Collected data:
════

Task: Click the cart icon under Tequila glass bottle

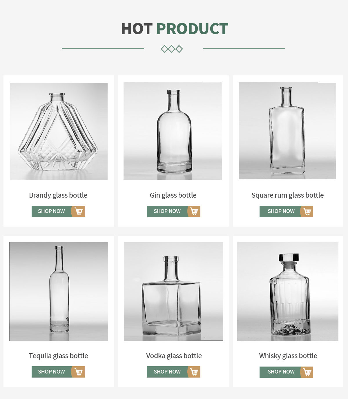Action: click(x=79, y=372)
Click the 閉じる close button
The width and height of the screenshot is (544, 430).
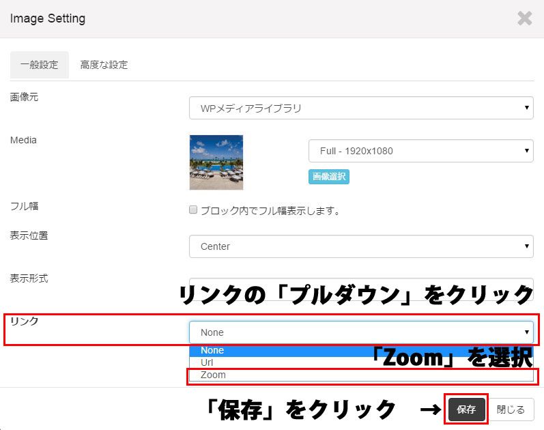click(511, 410)
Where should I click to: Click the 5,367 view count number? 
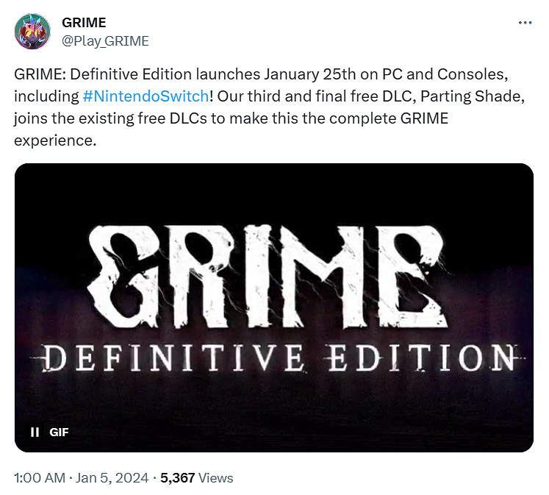179,478
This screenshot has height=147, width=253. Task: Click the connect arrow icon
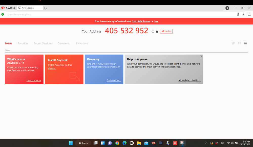coord(243,14)
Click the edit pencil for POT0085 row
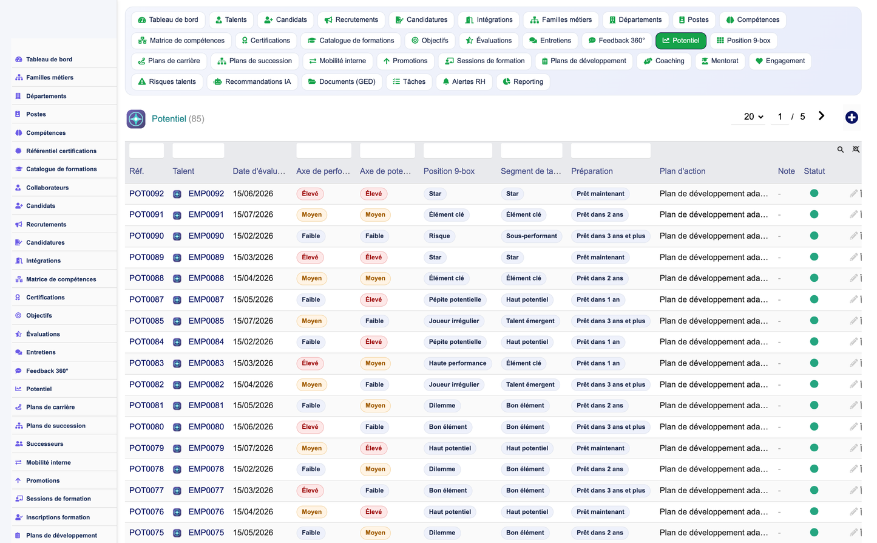 click(x=853, y=321)
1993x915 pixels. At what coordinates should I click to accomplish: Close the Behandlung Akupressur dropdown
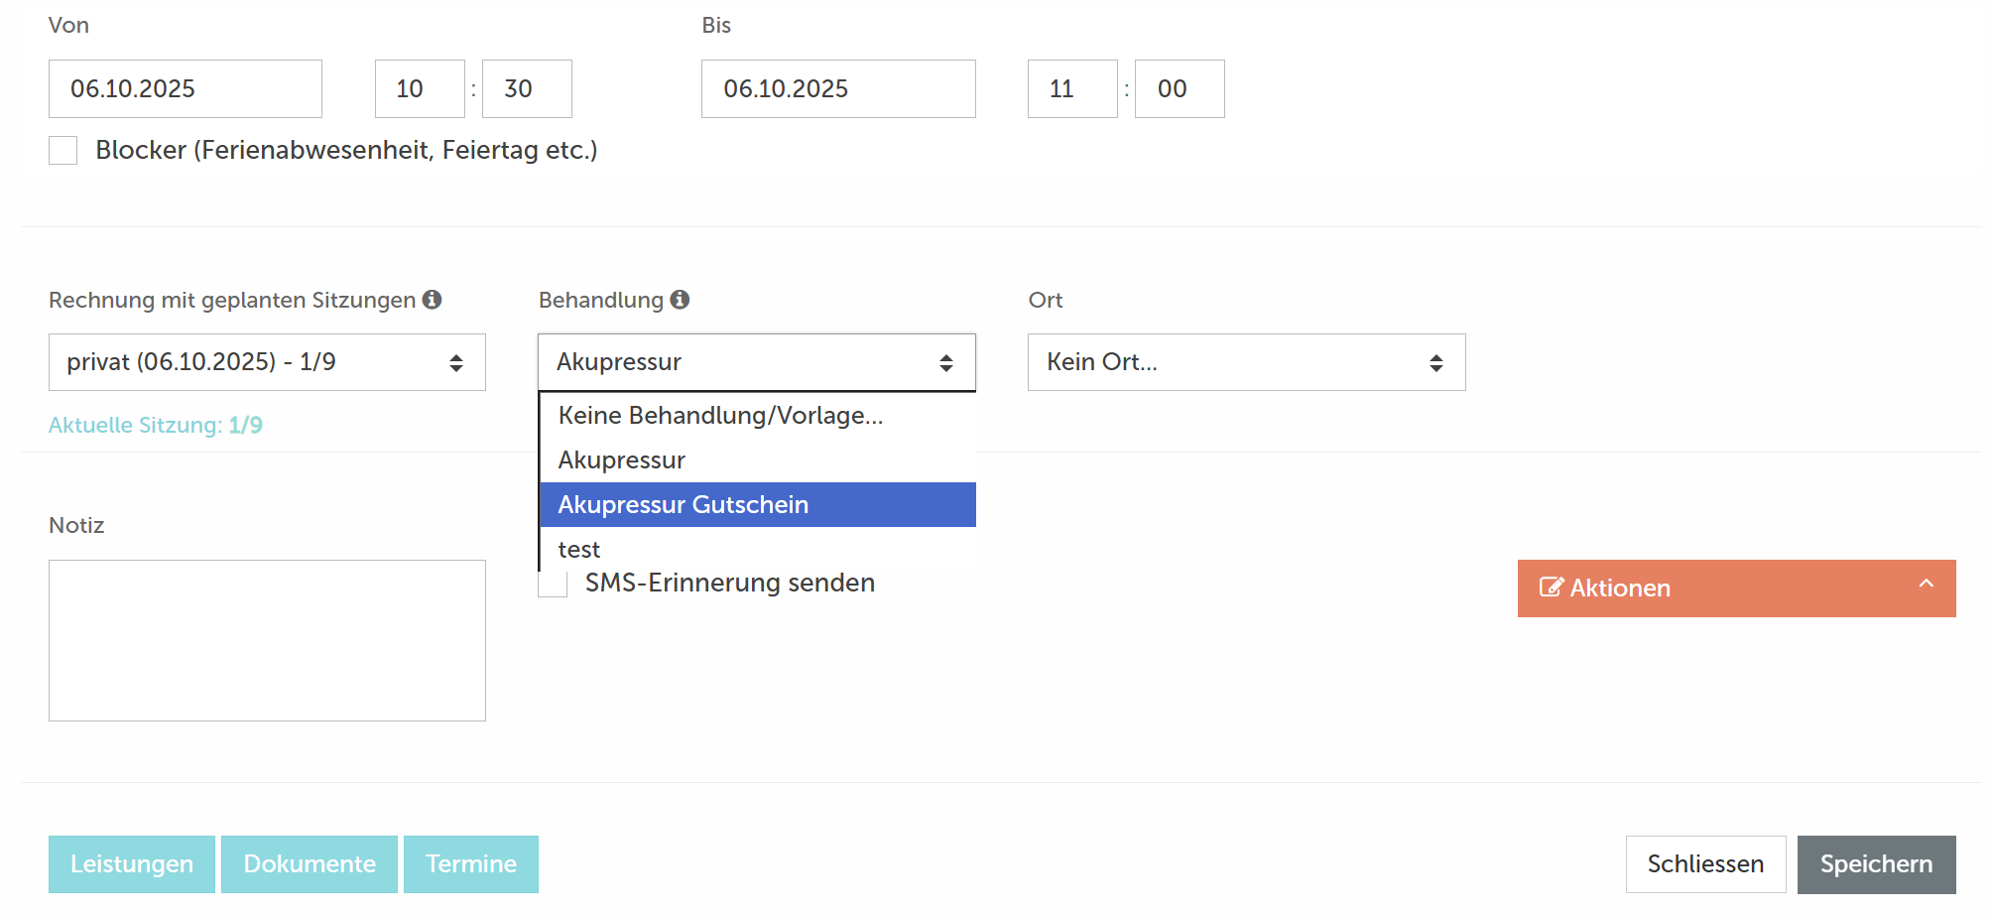click(x=756, y=362)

════

Restate the preceding entries in full, word for word, with the pictures removed.

__Reply__.
Task: Click the cart icon under Tequila glass bottle

Action: click(x=79, y=372)
Click the 閉じる close button
The width and height of the screenshot is (544, 430).
click(511, 410)
Where should I click to: Click the 5,367 view count number? 
179,478
This screenshot has height=147, width=253. Task: Click the connect arrow icon
coord(243,14)
Click the edit pencil for POT0085 row
 click(x=853, y=321)
1993x915 pixels. At what coordinates should I click to accomplish: Close the Behandlung Akupressur dropdown
click(x=756, y=362)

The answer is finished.